Start of Data listing

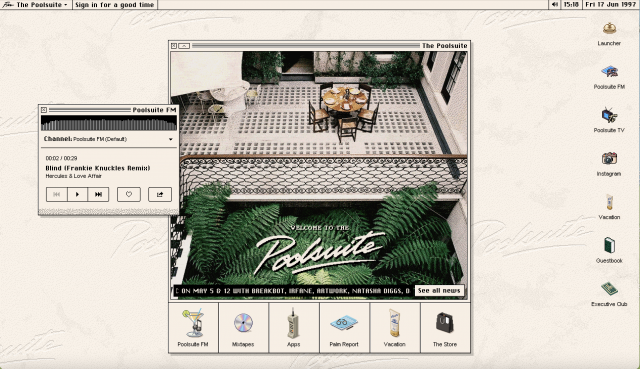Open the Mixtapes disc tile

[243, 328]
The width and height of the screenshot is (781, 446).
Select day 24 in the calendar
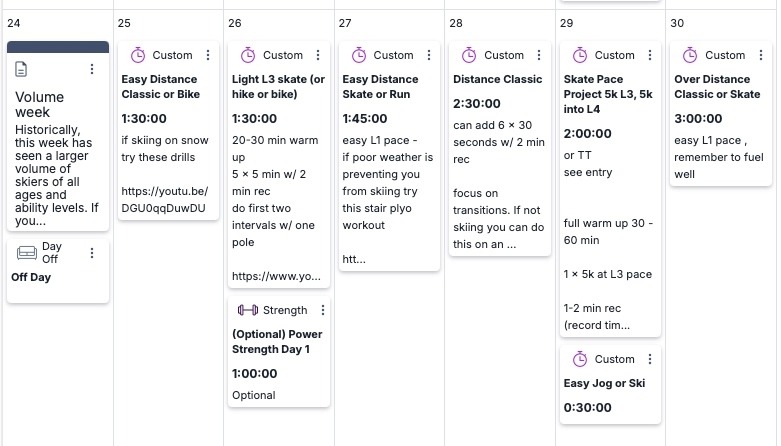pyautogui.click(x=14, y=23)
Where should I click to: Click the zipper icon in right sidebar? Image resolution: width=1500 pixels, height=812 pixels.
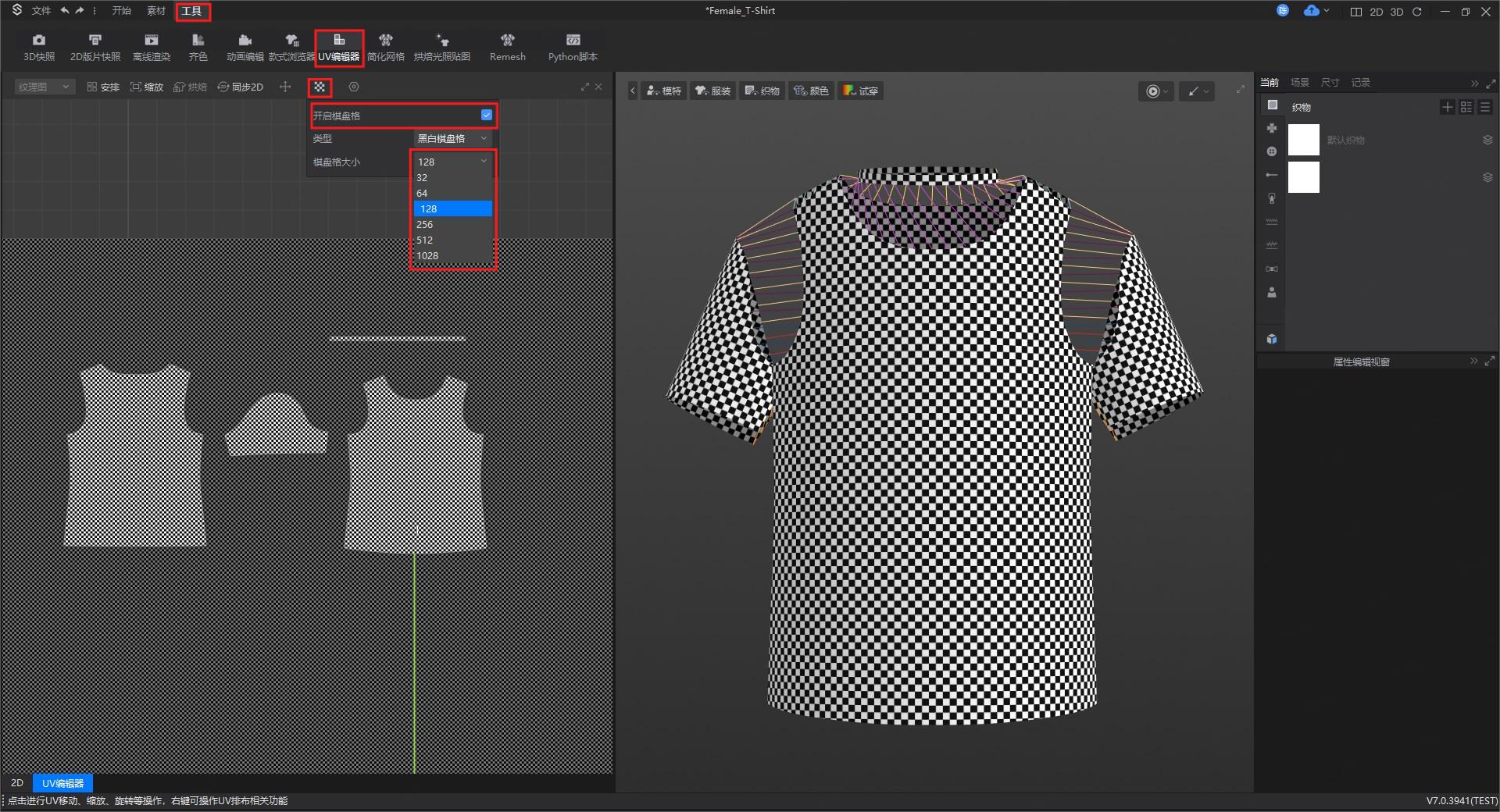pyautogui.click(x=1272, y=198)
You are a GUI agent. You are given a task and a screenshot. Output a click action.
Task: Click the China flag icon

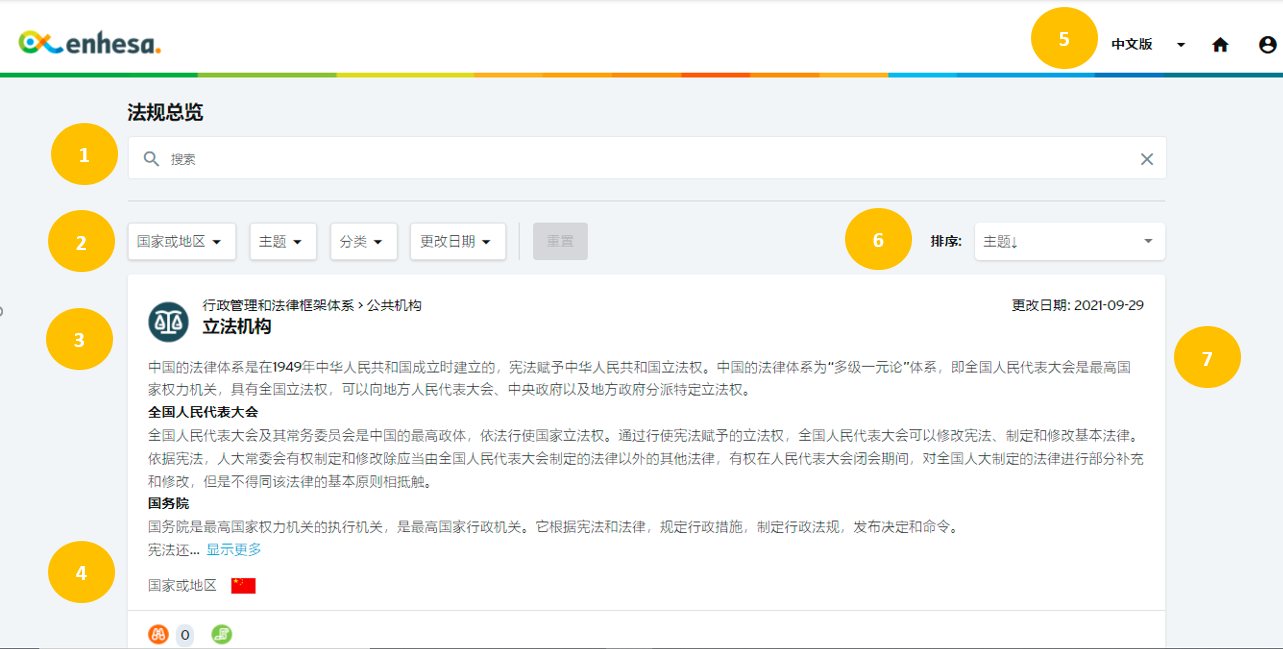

End of Data listing

* _Work instructions_
With pictures excluded, the lines running from the one containing "Where should I" through the last line of the records above are to be restated exactly and in full.

* _Task response_
Where should I click to: Click the zipper icon in right sidebar? Image resolution: width=1500 pixels, height=812 pixels.
pyautogui.click(x=1272, y=198)
You are a GUI agent. You are given a task and a screenshot. Output a click action.
Task: Click the China flag icon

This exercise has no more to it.